**Task prompt**
Produce the tally of lines in the material below that hold "options", without anything else.
START Listed entries
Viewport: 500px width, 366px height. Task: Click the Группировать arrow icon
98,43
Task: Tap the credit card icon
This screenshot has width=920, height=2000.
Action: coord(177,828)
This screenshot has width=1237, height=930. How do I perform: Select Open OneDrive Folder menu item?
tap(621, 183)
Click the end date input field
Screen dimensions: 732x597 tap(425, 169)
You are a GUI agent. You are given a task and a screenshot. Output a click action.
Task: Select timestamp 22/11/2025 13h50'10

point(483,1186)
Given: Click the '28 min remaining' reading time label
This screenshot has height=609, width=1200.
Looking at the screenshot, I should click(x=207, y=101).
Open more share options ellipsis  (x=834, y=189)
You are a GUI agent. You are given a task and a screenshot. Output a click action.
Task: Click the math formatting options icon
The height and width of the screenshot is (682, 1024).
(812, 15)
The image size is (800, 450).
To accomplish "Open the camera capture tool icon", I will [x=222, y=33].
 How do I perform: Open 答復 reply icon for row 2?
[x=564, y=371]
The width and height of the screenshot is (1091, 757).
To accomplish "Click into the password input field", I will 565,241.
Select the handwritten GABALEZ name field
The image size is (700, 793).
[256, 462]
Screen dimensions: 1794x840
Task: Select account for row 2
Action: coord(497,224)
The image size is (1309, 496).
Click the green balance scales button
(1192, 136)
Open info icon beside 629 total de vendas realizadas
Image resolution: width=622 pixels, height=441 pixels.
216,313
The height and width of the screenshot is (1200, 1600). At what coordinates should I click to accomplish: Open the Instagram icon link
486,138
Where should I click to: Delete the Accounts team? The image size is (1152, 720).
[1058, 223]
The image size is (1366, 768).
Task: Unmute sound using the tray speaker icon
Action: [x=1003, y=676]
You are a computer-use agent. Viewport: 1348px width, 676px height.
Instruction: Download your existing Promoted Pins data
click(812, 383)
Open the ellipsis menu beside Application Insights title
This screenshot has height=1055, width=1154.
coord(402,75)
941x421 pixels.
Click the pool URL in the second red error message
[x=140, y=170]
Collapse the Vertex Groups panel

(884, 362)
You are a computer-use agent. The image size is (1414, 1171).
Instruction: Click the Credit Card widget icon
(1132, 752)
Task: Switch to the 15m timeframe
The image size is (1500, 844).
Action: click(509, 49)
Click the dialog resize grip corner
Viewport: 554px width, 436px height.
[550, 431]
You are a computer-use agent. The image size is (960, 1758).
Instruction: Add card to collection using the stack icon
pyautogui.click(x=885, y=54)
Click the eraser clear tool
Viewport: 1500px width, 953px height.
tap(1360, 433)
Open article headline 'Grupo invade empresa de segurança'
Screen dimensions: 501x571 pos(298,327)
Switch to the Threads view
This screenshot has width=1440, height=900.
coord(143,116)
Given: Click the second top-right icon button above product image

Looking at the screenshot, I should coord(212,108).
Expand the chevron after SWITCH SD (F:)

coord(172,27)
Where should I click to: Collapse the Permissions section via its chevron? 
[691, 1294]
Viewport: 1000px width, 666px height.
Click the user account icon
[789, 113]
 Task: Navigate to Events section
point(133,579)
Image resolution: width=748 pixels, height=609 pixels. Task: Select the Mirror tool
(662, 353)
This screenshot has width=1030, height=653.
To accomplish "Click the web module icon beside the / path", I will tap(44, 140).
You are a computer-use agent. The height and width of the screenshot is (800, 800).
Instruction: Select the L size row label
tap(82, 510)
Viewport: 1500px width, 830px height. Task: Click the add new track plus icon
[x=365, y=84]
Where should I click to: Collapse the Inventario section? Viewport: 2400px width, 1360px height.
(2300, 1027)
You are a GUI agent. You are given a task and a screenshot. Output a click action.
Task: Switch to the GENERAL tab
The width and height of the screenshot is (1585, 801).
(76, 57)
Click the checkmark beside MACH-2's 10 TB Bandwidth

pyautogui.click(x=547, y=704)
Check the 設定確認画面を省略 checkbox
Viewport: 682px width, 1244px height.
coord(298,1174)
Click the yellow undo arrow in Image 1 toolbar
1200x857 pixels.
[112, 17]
END Listed entries
**Response box**
2